Recently, there was a bug in AWS that caused a lot of EC2 instances and one availability zone of one region to suddenly get terminated. Zendesk runs both Kubernetes and non-Kubernetes workloads on EC2. “Kubernetes basically self-corrected within a couple of minutes, without anyone needing to do anything,” says Moter. “Whereas with a lot of the other applications running outside of Kubernetes, teams had to manually patch some things up.”
These improvements “allow teams way more flexibility,” says Moter. “Making it easier for teams to develop and deploy microservices means that teams can choose to deploy as frequently or as infrequently as they want. The microservices are easier to reason about, to verify that all their tests pass, quicker to spin up and spin down, so teams are able to achieve a lot better velocity with that.”
“Having so many companies that either compete with each other, or are in different industries, all collaborating, sharing best practices, working on stuff together, I think it’s really inspiring in a lot of ways.”
— JON MOTER, SENIOR PRINCIPAL ENGINEER AT ZENDESK
Having a common orchestration platform also makes it way easier to have common tooling, common monitoring, and more predictable dashboards, Moter adds. “That has helped make it easier to onboard people and follow standard sorts of templates, and to set up monitors and alerting in a fairly consistent manner.
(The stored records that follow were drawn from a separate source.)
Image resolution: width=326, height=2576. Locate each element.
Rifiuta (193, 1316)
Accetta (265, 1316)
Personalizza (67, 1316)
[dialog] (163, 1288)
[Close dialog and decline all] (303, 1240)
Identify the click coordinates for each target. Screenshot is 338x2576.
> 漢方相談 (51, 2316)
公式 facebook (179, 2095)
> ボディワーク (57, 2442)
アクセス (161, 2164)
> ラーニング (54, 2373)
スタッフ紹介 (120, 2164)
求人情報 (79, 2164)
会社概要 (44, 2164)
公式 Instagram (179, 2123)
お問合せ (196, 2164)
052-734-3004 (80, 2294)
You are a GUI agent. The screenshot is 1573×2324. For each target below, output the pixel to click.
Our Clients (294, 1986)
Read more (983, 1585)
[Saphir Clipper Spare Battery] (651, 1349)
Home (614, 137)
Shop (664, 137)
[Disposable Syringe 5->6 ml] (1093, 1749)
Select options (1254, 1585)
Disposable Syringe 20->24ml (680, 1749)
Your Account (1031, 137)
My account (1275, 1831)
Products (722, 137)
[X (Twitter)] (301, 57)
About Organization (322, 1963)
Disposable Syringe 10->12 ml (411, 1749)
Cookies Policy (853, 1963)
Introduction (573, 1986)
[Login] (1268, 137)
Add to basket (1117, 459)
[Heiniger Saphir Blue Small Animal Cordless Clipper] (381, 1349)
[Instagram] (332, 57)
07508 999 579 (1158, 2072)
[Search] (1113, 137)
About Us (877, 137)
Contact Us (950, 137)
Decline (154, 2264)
And it helps a lot with on-call. We have offices scattered around the world, so for people on-call, it’s daytime at one of our offices all day.”
With the cloud native ecosystem getting more complicated, Moter’s team is starting to work on an internal Platform as a Service, a simplified interface that could work with 80% of the use cases for most teams. “Expecting every dev team to have a full understanding of Istio and Kubernetes and networking and… is asking an awful lot,” he says. (If you’re interested in working on such things, he adds, they’re hiring.)
For other organizations looking to adopt Kubernetes, Moter has this advice: “Kubernetes is amazing, but it’s a complicated system. You need to have a set of people in your organization who have a really thorough understanding of Kubernetes. And then, probably a broad swath of your organization will have maybe at least a little knowledge of Kubernetes. You can’t outsource all of that knowledge and just assume everything’s going to work. Expect a learning curve.”
By the same token, Moter adds, “Get your feet wet with a couple of small applications, but then target one of your biggest ones. It’s kind of scary, but I think if you can prove that it works for one of your more significant applications, then that gives your organization a lot of confidence. You can’t wait too late in the game to figure out how this is going to work for whatever your biggest, gnarliest problems are.”
And when you’re in the thick of that, and you get stuck, there’s always the community. “Having so many companies that either compete with each other, or are in different industries, all collaborating, sharing best practices, working on stuff together,” says Moter, “I think it’s really inspiring in a lot of ways.”